Los colegios profesionales son corporaciones de derecho público que, por su naturaleza, ejercen funciones público-privadas y que, al ser constituidos como tal, se sitúan entre la Administración, los colegiados y los clientes. En estos términos se refieren desde Unión Profesional -la asociación que agrupa a las profesiones colegiadas españolas con la misión de defender la cultura y los valores profesionales- a unas instituciones reconocidas por la Constitución Española, diferentes en funciones a todas las demás.

Considerados garantes de la buena práctica profesional de sus asociados, los colegios profesionales representan una clara protección de los derechos de los consumidores y usuarios. Profesiones que afectan a derechos fundamentales de las personas y a materias sensibles (salud, seguridad, patrimonio, bienes, servicios o medio ambiente), la Constitución Española regula la inscripción en el colegio profesional correspondiente del lugar donde ejerce para poder realizar el control y vigilancia que garantice a los usuarios que se recibe un servicio por parte de un profesional y que, además, es de calidad; es decir, prevenir la mala praxis y el intrusismo.

Al estar sujetos a las normas deontológicas que garantizan un servicio de calidad, los profesionales colegiados tienen garantizada, de igual forma, la independencia de criterio y la responsabilidad del profesional gracias a su pertenencia al colegio profesional.

Las corporaciones colegiales tienen atribuidas funciones públicas encomendadas por la ley para garantizar así su necesaria independencia. Asimismo, llevan a cabo el efectivo control deontológico de la práctica de los profesionales.

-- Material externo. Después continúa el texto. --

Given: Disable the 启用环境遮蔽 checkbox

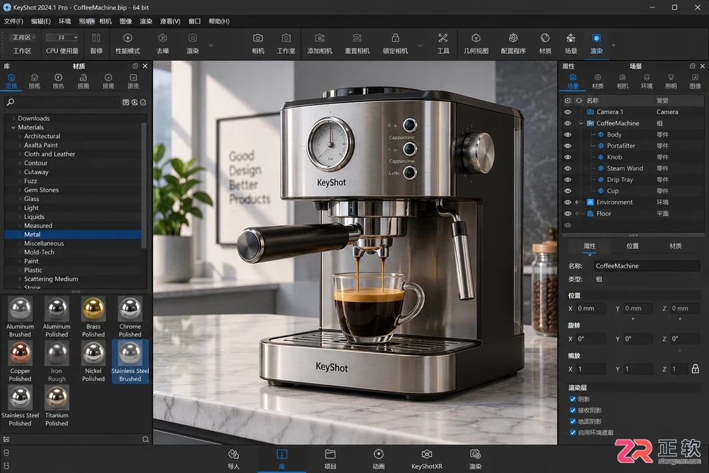Looking at the screenshot, I should click(x=573, y=433).
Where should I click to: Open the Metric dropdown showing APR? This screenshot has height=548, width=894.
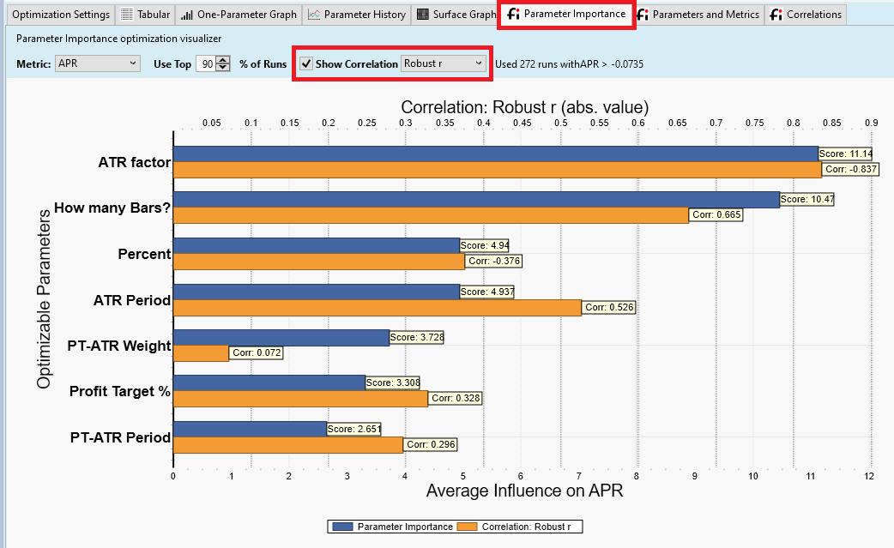point(98,63)
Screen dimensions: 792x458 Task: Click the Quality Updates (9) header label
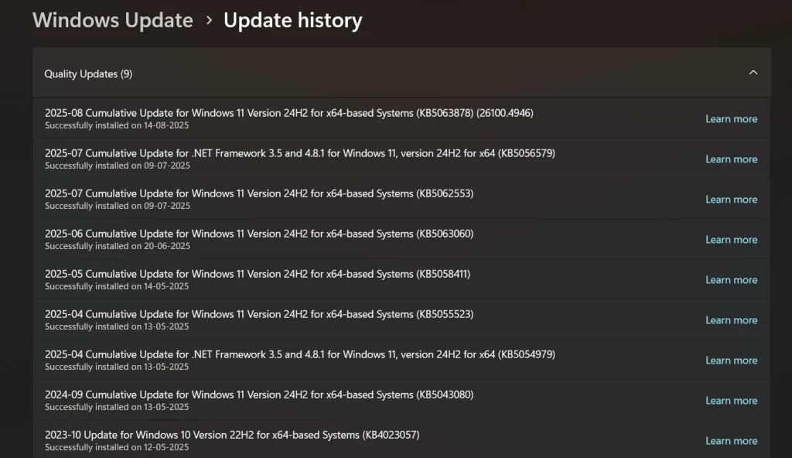(x=88, y=74)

La necesaria colegiación por parte de estos profesionales es una necesidad ya contrastada por parte de todos los sectores implicados en el tema. Una colegiación que debe mantenerse tanto si se trabaja por cuenta propia como ajena, ya que se está realizando un acto profesional con afección a los derechos de los ciudadanos en ambos casos.

Entre las manifestaciones más características del control del ejercicio profesional y autorregulación por parte de las organizaciones colegiales, se encuentran tanto los códigos deontológicos como la formación continua. Éstos últimos, como norma cuya aprobación se atribuye a los colegios profesionales como capacidad de autorregulación, son los encargados de recoger las bases del comportamiento de una profesión y de sus profesionales, algo en lo que Unión Profesional viene trabajando desde sus inicios.

Además, los colegios profesionales mantienen un convenio de colaboración con el Consejo de Transparencia y Buen Gobierno (CTBG) con la finalidad de fomentar la cultura de la transparencia, los valores del buen gobierno y los derechos que asisten a los ciudadanos en relación con el acceso a la información pública en el ámbito de las corporaciones de derecho público.